Could you transcribe each record below exactly as written, setting the pictures aside?

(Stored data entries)
=== Section Start ===

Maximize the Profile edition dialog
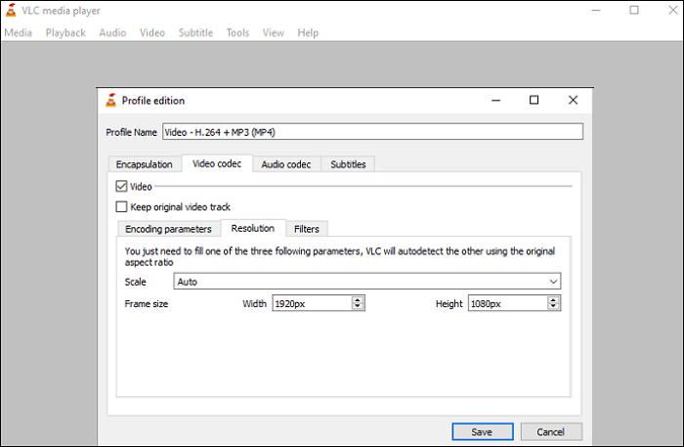click(534, 100)
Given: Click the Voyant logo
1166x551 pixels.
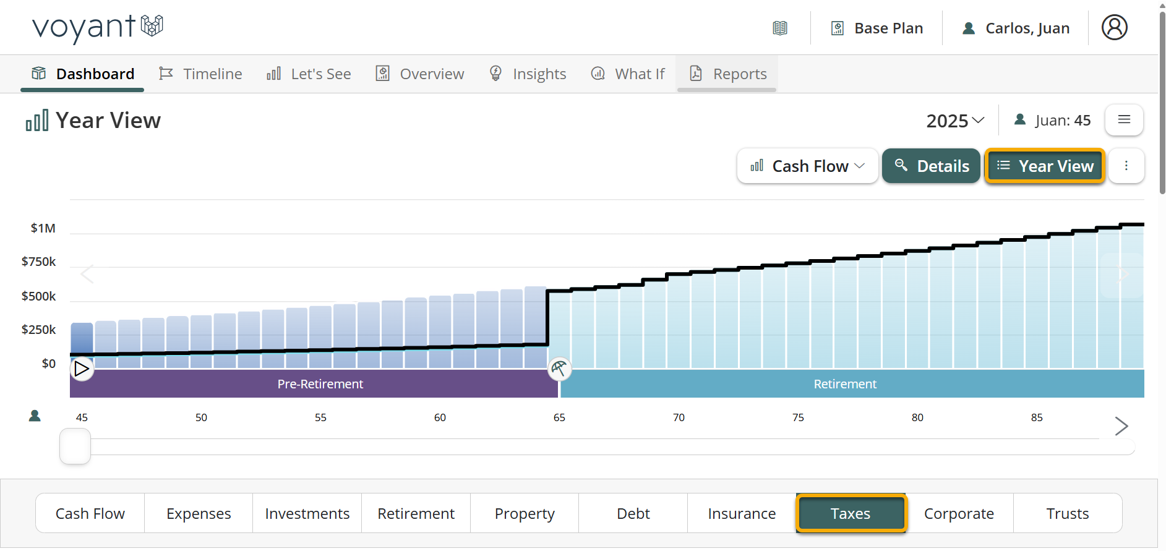Looking at the screenshot, I should pos(97,27).
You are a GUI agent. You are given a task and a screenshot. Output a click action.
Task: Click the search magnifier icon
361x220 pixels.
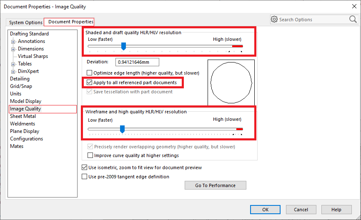pos(353,19)
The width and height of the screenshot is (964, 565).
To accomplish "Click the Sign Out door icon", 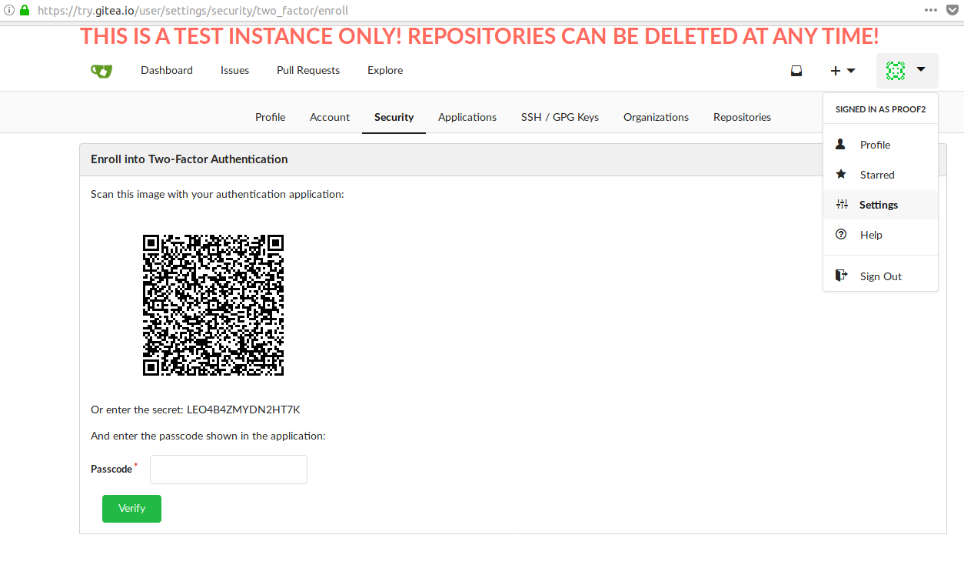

=== Section End ===

SOLUTION TO THIS TASK:
Maximize the Profile edition dialog
click(534, 100)
Given: Click the Voyant logo
1166x551 pixels.
Looking at the screenshot, I should pos(97,27).
You are a GUI agent. You are given a task and a screenshot. Output a click action.
Task: Click the search magnifier icon
361x220 pixels.
pos(353,19)
The width and height of the screenshot is (964, 565).
To accomplish "Click the Sign Out door icon", 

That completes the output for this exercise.